▶ **TASKS TO PERFORM**:
A) Revise the Paul Whitty biography by restating the passage from "His work has" to "of his compositions." with "Brighton" replaced by "Bristol".
B) Extend the biography of Paul Whitty, continuing from its final sentence.

## start TEXT BLOCK

= Paul Whitty =

Composer from Northern Ireland (born 1970)

Paul Whitty (born 1970) is an England-based experimental composer and sound artist born in Northern Ireland.

==Biography==
Paul Whitty was born in Lisburn, Northern Ireland, in 1970 and is currently professor of composition at Oxford Brookes University. He is a founder and director of the Sonic Art Research Unit (SARU). He studied with Roger Marsh, Magnus Lindberg, Colin Matthews, Vinko Globokar and Michael Finnissy.

His work has been performed by the London Sinfonietta, Ensemble Expose, IXION, Michael Finnissy, [rout], Philip Howard, and Mieko Kanno amongst others, and his music has featured at festivals including Brighton, Ultima in Oslo, the Gaudeamus Music Week in Amsterdam, the Huddersfield Contemporary Music Festival, the 54th Venice Biennale and at State of the Nation in London. He has received awards, including from the Arts Council England, Arts and Humanities Research Council (AHRC), the Britten-Pears Foundation, and the British Council. Pianist Philip Howard titled his first album, Decoding Skin (2003), after one of his compositions.

## end TEXT BLOCK
## start SOURCE DATA

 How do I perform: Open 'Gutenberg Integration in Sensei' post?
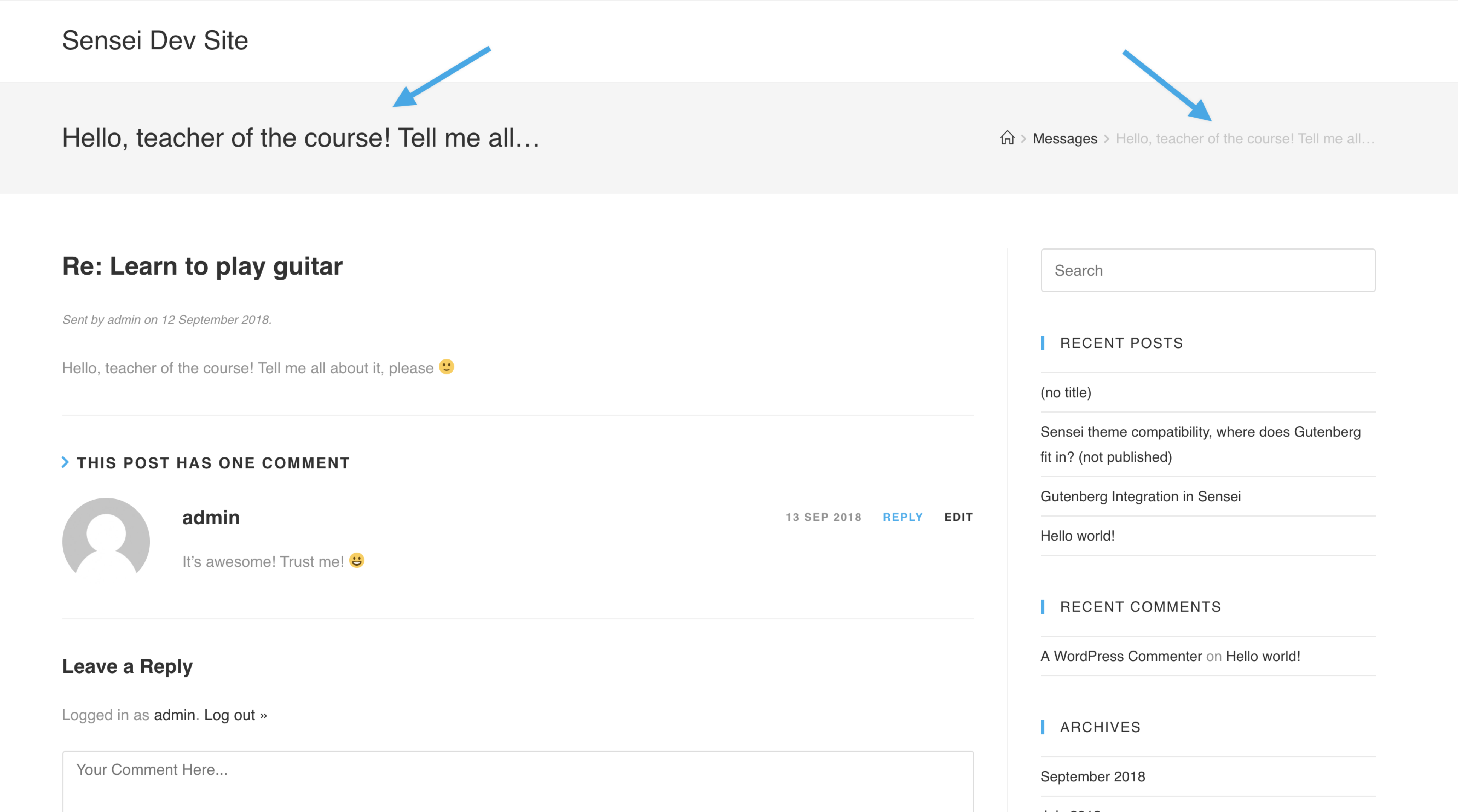1140,496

## end SOURCE DATA

▶ **RESPONSES PER TASK**:
A)
His work has been performed by the London Sinfonietta, Ensemble Expose, IXION, Michael Finnissy, [rout], Philip Howard, and Mieko Kanno amongst others, and his music has featured at festivals including Bristol, Ultima in Oslo, the Gaudeamus Music Week in Amsterdam, the Huddersfield Contemporary Music Festival, the 54th Venice Biennale and at State of the Nation in London. He has received awards, including from the Arts Council England, Arts and Humanities Research Council (AHRC), the Britten-Pears Foundation, and the British Council. Pianist Philip Howard titled his first album, Decoding Skin (2003), after one of his compositions.

B)
Whitty is a founder, along with the composers Sam Hayden and Paul Newland, of the ensemble [rout], which has made concert tours in the UK, appearing on BBC Radio 3's contemporary music programme Hear and Now, on a BMIC Cutting Edge concert tour, at the ICA and at the Huddersfield Festival.

He is professor of composition and a director of the Sonic Art Research Unit at Oxford Brookes University and has been a visiting tutor in collaborative practice at Dartington College of Arts and the Laban Centre, London. He is a director of audiograft, Oxford's festival of experimental music and sound art, with Stephen Cornford.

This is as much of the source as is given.